Gus Bilirakis (R-Fla.), senior member of the House Veterans’ Affairs Committee, has introduced “The Major Richard Star Act” (H.R. 5995), designed to expand the eligibility for combat-injured veterans to receive both disability compensation and retired pay. Supporters want to roll it into the defense policy legislation.
Military retirees with 20 or more years of service qualify for retirement pay. They may also qualify for disability compensation for any injuries caused or aggravated by their military service.
Those retirees who receive a disability rating of 40% or less lose their Defense Department retirement pay, or an offset, if they also receive disability from the Veterans Affairs Department, often leading to smaller payouts.
“Military and Veterans Service Organizations have long argued that retired pay and VA service-connected disability compensation are fundamentally different benefits, granted for different reasons,” several organizations, including Veterans of Foreign Wars and the Wounded Warrior Project, wrote to Bilirakis on Feb. 28.
Denying Benefits an ‘Injustice’
“Military retired pay is an earned benefit for vested years of service. Service-connected disability compensation is for injury. To deny retired pay because of a disability is an injustice,” they wrote in the letter obtained by Bloomberg Government.
The other organizations signing on are: Military Officers Association of America, Fleet Reserve Association, the Enlisted Association, and the National Military Family Association.

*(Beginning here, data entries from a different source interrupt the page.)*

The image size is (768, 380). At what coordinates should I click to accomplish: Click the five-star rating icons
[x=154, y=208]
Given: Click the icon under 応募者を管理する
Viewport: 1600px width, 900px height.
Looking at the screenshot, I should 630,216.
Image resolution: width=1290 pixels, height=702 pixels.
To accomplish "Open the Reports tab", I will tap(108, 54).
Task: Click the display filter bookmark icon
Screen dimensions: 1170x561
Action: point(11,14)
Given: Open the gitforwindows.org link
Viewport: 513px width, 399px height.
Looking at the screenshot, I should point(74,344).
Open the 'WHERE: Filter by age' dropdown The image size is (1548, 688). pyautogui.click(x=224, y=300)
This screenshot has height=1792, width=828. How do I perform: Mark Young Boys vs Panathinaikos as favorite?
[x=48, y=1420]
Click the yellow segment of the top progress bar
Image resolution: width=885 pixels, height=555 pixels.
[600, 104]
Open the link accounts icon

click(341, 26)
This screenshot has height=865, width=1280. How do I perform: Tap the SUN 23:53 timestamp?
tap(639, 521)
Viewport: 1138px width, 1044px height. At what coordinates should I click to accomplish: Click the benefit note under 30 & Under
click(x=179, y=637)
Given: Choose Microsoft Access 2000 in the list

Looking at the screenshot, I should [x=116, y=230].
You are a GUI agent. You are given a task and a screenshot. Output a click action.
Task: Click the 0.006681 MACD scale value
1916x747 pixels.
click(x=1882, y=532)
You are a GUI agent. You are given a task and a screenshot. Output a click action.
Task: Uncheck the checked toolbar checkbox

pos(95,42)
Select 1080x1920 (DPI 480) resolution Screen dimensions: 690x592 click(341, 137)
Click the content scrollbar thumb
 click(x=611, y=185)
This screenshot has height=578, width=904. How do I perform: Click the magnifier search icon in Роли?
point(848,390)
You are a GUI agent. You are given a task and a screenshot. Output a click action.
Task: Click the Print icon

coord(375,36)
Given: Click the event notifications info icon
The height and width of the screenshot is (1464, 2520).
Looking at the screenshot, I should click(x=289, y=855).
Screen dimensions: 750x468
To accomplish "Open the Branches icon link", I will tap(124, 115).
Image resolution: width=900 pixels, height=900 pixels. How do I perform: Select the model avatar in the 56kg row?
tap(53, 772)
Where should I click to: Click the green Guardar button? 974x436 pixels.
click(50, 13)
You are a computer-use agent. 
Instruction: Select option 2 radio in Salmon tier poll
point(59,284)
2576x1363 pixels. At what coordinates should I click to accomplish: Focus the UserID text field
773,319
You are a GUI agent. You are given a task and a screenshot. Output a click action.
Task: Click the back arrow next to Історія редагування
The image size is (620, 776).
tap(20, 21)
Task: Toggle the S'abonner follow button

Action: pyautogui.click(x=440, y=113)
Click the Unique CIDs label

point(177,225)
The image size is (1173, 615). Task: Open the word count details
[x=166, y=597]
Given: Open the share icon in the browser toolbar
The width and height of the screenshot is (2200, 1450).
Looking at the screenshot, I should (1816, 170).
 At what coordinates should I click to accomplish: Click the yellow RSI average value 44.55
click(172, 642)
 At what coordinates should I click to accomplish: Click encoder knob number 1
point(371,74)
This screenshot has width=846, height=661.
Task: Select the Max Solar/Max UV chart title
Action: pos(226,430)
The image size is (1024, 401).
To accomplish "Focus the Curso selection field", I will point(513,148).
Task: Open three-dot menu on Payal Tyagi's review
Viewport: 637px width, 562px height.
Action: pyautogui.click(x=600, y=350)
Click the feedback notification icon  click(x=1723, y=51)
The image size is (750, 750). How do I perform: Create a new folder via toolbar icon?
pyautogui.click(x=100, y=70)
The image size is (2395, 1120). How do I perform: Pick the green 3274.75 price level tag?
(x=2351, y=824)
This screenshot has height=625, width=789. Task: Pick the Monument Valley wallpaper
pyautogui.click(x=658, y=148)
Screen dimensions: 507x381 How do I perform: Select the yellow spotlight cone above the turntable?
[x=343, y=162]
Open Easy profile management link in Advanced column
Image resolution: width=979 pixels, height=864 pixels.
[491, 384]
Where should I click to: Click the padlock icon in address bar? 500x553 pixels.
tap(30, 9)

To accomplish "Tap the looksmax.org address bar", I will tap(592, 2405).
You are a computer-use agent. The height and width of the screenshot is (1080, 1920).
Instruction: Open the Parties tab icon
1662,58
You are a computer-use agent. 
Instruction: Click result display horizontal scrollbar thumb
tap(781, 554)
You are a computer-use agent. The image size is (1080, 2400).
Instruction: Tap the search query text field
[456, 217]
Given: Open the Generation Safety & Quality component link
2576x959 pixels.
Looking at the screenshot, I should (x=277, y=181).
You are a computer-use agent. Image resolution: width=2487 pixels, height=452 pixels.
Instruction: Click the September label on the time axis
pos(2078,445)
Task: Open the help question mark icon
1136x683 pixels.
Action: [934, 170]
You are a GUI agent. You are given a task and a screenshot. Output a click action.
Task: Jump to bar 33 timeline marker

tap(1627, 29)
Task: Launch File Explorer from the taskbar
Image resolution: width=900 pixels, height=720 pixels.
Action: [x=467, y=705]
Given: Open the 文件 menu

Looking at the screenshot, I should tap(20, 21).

Before 2004, retirees couldn’t receive both retirement pay and disability pay because it was calculated as a duplication of benefits. Congress changed the law to allow military retirees who are rated at least 50 percent disabled to receive both their full benefits.
Remaining to be approved are those who are 40% disabled and below, and those who were unable to complete 20 years of service due to service-connected injuries or illness.
There are approximately 210,000 of these veterans, known as Chapter 61 retirees. Some retirees who suffered from injuries incurred in combat are eligible for Combat Related Special Compensation, which mitigates to varying degrees some loss in pay due to the offset.
“The veterans in most need are those with combat injuries and less than 20 years of service,” the organizations wrote to Bilirakis. “The Major Richard Star Act would provide total offset relief.”
The bill would change compensation for about 42,000 veterans, according to Kyle Kalman, the associate director for legislative service at the VFW. It would cost no more than $2 billion over 10 years, and the money would come out of the Military Retirement Trust Fund, he said in a telephone interview.
Bilirakis will publicly present his bill on Tuesday together with Richard Star, the legislation’s namesake. Star, an Army engineer, has a Bronze Star Medal, the Army Commendation Medal with three oak leaf clusters, and the Good Conduct Medal among several other awards. He also is suffering from stage 4 lung cancer. Star is represented by Natalie Khawam of the Whistleblower Law Firm in Tampa, Fla.
Because it would make changes to Title 10, the House Armed Services Committee has jurisdiction over the measure. The goal is to get 290 co-sponsors, Kalman said.